# Stated goal:
Reproduce the listing without changes, starting at the line containing "Given: Select the Renault Megane title" and ending at the last line of the listing. Omit the pictures from your answer.

Some listing
——

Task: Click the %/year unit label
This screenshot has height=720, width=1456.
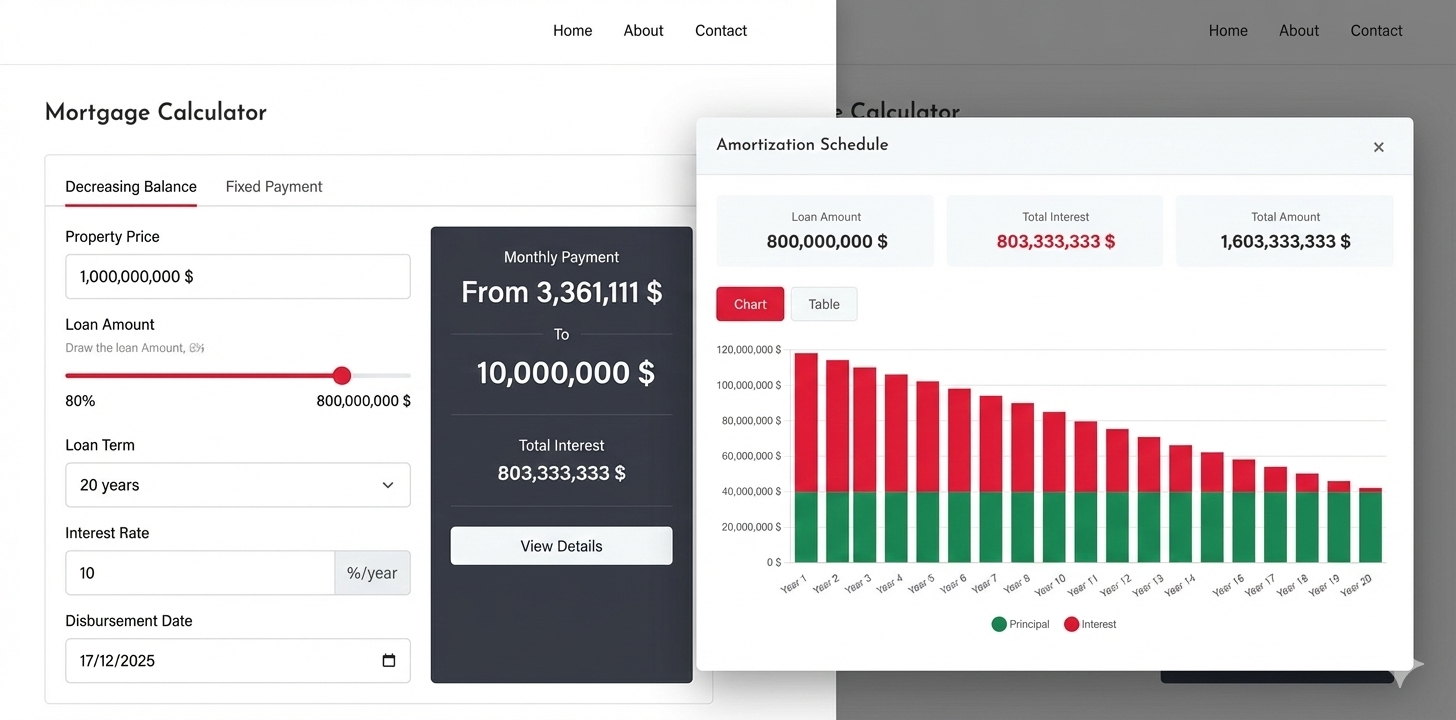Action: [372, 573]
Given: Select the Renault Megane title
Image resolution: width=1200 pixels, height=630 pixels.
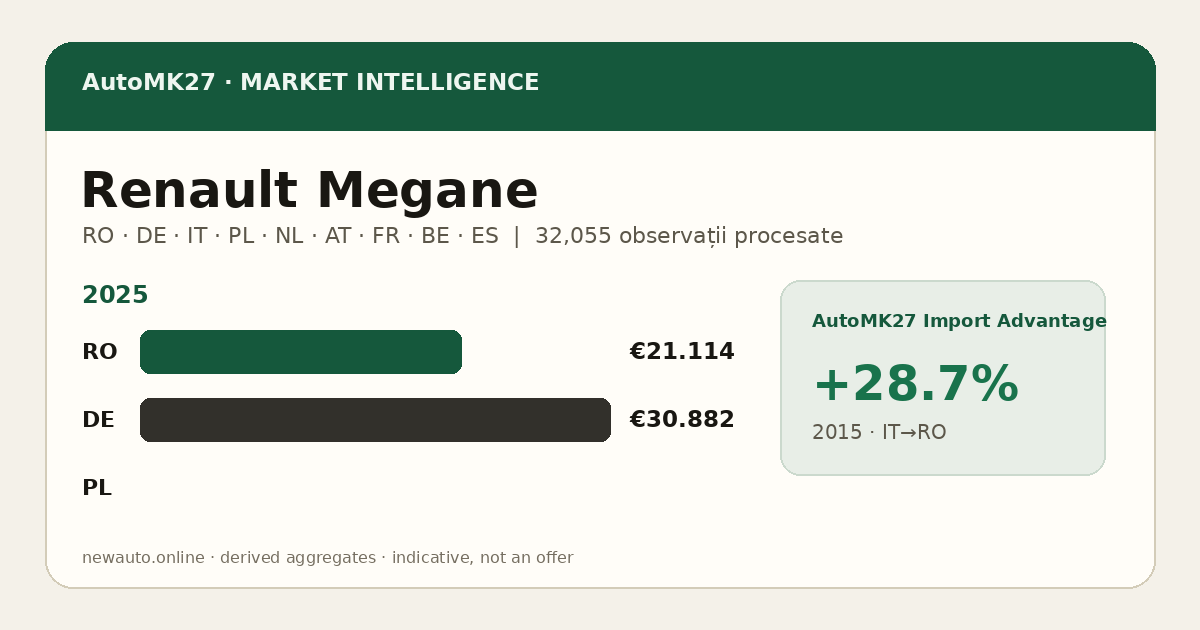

——

# Solution to the exercise:
Given: Select the Renault Megane title
Image resolution: width=1200 pixels, height=630 pixels.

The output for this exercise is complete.